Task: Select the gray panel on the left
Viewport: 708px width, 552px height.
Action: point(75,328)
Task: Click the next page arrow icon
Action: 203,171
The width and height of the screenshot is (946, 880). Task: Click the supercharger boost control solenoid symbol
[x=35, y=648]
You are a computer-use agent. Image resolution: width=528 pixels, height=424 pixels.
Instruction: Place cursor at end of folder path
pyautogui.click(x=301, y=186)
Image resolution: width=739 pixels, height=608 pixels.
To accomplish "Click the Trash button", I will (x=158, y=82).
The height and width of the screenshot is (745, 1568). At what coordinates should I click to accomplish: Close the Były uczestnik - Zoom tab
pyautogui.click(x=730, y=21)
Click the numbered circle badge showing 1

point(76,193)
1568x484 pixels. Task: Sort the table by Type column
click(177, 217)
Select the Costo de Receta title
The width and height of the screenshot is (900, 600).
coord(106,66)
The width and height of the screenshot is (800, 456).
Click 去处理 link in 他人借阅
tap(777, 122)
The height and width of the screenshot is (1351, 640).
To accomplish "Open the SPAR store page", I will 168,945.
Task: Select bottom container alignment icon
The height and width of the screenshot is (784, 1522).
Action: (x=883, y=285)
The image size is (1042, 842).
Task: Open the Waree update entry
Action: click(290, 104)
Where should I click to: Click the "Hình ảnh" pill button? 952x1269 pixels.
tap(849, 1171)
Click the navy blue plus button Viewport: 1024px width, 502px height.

▸ What needs to be done
Copy all the records above line for line, without changing anything.

▸ Response to the task
Task: Select the gray panel on the left
Viewport: 708px width, 552px height.
Action: point(75,328)
Task: Click the next page arrow icon
Action: 203,171
The width and height of the screenshot is (946, 880). Task: Click the supercharger boost control solenoid symbol
[x=35, y=648]
You are a computer-use agent. Image resolution: width=528 pixels, height=424 pixels.
Instruction: Place cursor at end of folder path
pyautogui.click(x=301, y=186)
Image resolution: width=739 pixels, height=608 pixels.
To accomplish "Click the Trash button", I will (x=158, y=82).
The height and width of the screenshot is (745, 1568). At what coordinates should I click to accomplish: Close the Były uczestnik - Zoom tab
pyautogui.click(x=730, y=21)
Click the numbered circle badge showing 1

point(76,193)
1568x484 pixels. Task: Sort the table by Type column
click(177, 217)
Select the Costo de Receta title
The width and height of the screenshot is (900, 600).
coord(106,66)
The width and height of the screenshot is (800, 456).
Click 去处理 link in 他人借阅
tap(777, 122)
The height and width of the screenshot is (1351, 640).
To accomplish "Open the SPAR store page", I will 168,945.
Task: Select bottom container alignment icon
The height and width of the screenshot is (784, 1522).
Action: (x=883, y=285)
The image size is (1042, 842).
Task: Open the Waree update entry
Action: click(290, 104)
Where should I click to: Click the "Hình ảnh" pill button? 952x1269 pixels.
tap(849, 1171)
Click the navy blue plus button Viewport: 1024px width, 502px height.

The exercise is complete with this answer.